Tough provisions, SEBI-like regulator in draft data law in a few weeks, says panel chairman

Josey Puliyenthuruthel April 10, 2018 5 min

An expert committee tasked by the Union government to recommend a data protection law for India is gravitating towards stringent provisions in the draft framework in the aftermath of the Facebook-Cambridge Analytica data scandal but will stop short of copying European Union regulations that are widely seen as the gold standard for user privacy.

It proposes to put in place a data regulatory structure on the lines of the Securities and Exchange Board of India or Insurance Regulatory and Development Authority with an appellate authority and designated courts of appeal.

And, it expects to submit its report to the government by the end of April or early May, the panel chairman B N Srikrishna has said in an interview. “It is for the government to take it from there,” he said.

In the Facebook data breach, analytics firm Cambridge Analytica harvested personal information of some 87 million Facebook users since 2014. In light of the role that fake news and advertisements on Facebook played in the 2016 US presidential elections, data privacy rules have become the focus of lawmakers and users of platforms such as Facebook, Google and others the world over.

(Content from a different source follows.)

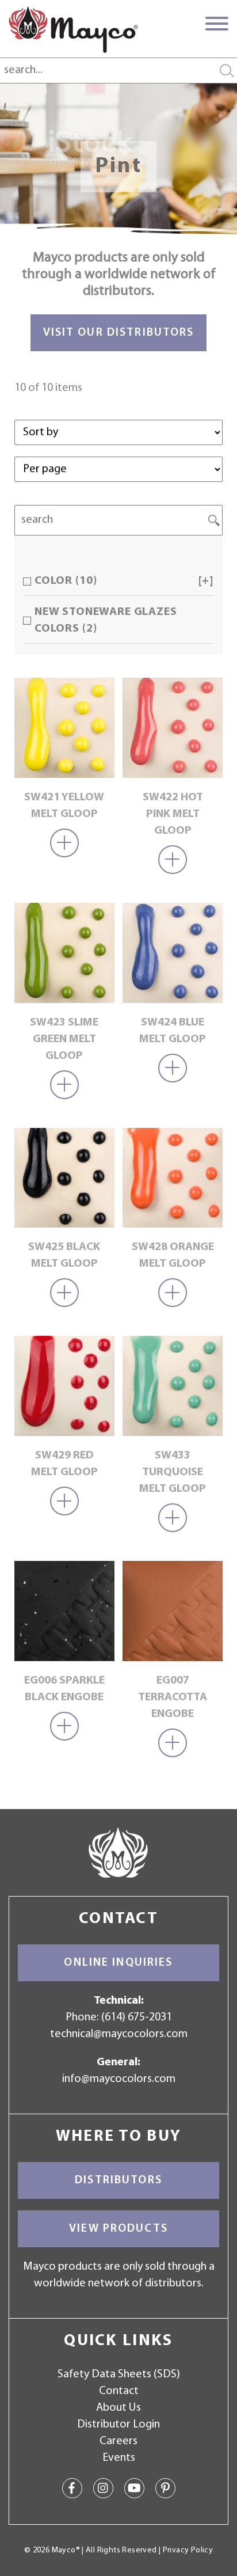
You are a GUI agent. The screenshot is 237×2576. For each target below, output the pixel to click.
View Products (118, 2229)
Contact (119, 2391)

The Facebook scandal is the second context-altering event for the Justice Srikrishna-headed data protection committee. Weeks after it was set up by the government end of July last year, a nine-member bench of the Supreme Court ruled that privacy was a fundamental right under the Indian Constitution with reasonable restrictions.

“Today, anybody can take (data) and use it for anything. No one is answerable,” said Justice Srikrishna on phone from Mumbai. “The law has to be agnostic to technology. If it is wedded to one, after two days, the technology will become obsolete and the law will have to be changed. And, you know how difficult that will be with how much the Parliament functions these days.”

After the Facebook-Cambridge Analytica data scandal, there has been a debate on the kind of rules that India’s data privacy law should have and how privacy should be central to the design of platforms. Some experts have pointed to EU’s General Data Protection Regulation (GDPR) as model rules for data protection, while others have called it too stringent. The GDPR law lays down fines of up to the greater of €20 million or 4% of global revenues of companies that violate privacy rules in the EU, among other tough measures.

Justice Srikrishna said the Indian privacy law recommendations, too, would have hefty fines and punishment but stopped short of saying GDPR was a model law for India. “A user will have the right to say that ‘I don’t want to be part of Google, I am deleting my account and make sure that all my data is deleted.’ If subsequently it is found that it was not done, the company will be answerable.”

Most internet companies have sent in their suggestions based on a white paper by the data privacy panel and held public discussions on in New Delhi, Hyderabad, Bengaluru, and Mumbai. “They say GDPR is too strict, we can’t have a law like that,” the retired Supreme Court judge said.

While appreciating the maturity in and thinking behind GDPR, Justice Srikrishna the Indian concept of privacy may not be ready for as strict legal measures. “We need a special law but something like the GDPR in our country to work will be very hard. One size does not fit everybody. We have to make laws for us. Our concept of privacy is very different from the European concept of privacy. We are evolving.”

The key factor in framing the Indian data privacy law will be enforceability. “In India, we are long on law and short on enforcement. We have all kinds of laws but how are they interpreted and enforced. At the same time, without it (a data privacy law), people will say, ‘There is no law. What have I done wrong?’”

The punitive measures in the draft law have not been finalised but they will be stringent and tough, the 76-year-old former judge said. “Every law has to have teeth. How heavy it should be, whether there should be proportionality… all that is up to debate (before the panel),” he said.

“Every law is intended for the benefit of our citizens, benefit of the country. Of course, the benefit of the country also requires improvement of business, ease of business in this country. You can’t take it to one extreme or the other.”

Justice Srikrishna, who chaired the committee on the Financial Sector Legislative Reforms Commission (FSLRC) in 2013, said he expected unanimity in the final recommendations of the 10-member panel. “I don’t see a problem unless somebody votes against me,” he said with a laugh, adding there may be dissenting notes. He pointed out there were a few dissenting notes in the FSLRC committee’s recommendations.

Besides Justice Srikrishna, the committee’s members are: IT and telecom secretary Aruna Sundararajan; Ajay Bhushan Pandey, CEO, UIDAI; Ajay Kumar, additional secretary, IT ministry; Rajat Moona, director, IIT Raipur; National Cybersecurity Coordinator Gulshan Rai; R T Krishnan, director, IIM Indore; Arghya Sengupta, director, research, Vidhi Centre for Legal Policy; Rama Vedashree, CEO, Data Security Council of India; and a joint secretary of the IT ministry who serves as the member-convener.

“I don’t hold the government’s brief. Nor am I an activist. I am a judge. I have to be objective,” Justice Srikrishna said.